:: Instruction ::
Reproduce the rows without any changes, from the line containing "Click the Begium tag label" through the end of the rows.

-- BEGIN The input --

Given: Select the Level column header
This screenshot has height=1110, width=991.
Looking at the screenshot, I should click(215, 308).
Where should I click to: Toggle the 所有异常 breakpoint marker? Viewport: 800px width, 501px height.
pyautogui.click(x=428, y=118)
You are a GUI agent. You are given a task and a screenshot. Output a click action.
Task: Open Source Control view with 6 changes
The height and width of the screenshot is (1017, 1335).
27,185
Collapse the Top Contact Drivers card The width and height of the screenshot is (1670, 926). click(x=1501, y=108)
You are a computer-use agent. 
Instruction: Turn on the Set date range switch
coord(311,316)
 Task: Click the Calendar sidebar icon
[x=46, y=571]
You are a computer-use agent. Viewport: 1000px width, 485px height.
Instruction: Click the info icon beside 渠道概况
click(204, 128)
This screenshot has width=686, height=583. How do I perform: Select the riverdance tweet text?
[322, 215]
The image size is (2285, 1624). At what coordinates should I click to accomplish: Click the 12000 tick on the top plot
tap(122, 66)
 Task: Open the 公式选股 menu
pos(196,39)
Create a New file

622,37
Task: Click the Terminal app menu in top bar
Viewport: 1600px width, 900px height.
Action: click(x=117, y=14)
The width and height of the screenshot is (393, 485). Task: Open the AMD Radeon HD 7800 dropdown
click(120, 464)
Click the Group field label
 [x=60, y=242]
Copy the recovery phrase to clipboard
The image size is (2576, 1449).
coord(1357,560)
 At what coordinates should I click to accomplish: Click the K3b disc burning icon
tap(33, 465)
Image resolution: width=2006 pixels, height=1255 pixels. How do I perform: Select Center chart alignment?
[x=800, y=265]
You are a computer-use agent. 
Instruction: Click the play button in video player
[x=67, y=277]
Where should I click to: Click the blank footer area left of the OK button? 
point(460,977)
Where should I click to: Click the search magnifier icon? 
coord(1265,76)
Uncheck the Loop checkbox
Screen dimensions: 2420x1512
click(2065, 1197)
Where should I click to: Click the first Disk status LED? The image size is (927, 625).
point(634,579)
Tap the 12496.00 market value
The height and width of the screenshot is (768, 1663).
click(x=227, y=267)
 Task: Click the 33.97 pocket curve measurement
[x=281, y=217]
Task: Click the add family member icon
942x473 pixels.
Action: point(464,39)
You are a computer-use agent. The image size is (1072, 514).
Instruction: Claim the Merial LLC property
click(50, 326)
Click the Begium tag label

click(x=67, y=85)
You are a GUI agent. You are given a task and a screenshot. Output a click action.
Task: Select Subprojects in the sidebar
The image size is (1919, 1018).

-- END The input --

:: Worked solution ::
Click the Begium tag label

click(x=67, y=85)
You are a GUI agent. You are given a task and a screenshot. Output a click action.
Task: Select Subprojects in the sidebar
The image size is (1919, 1018).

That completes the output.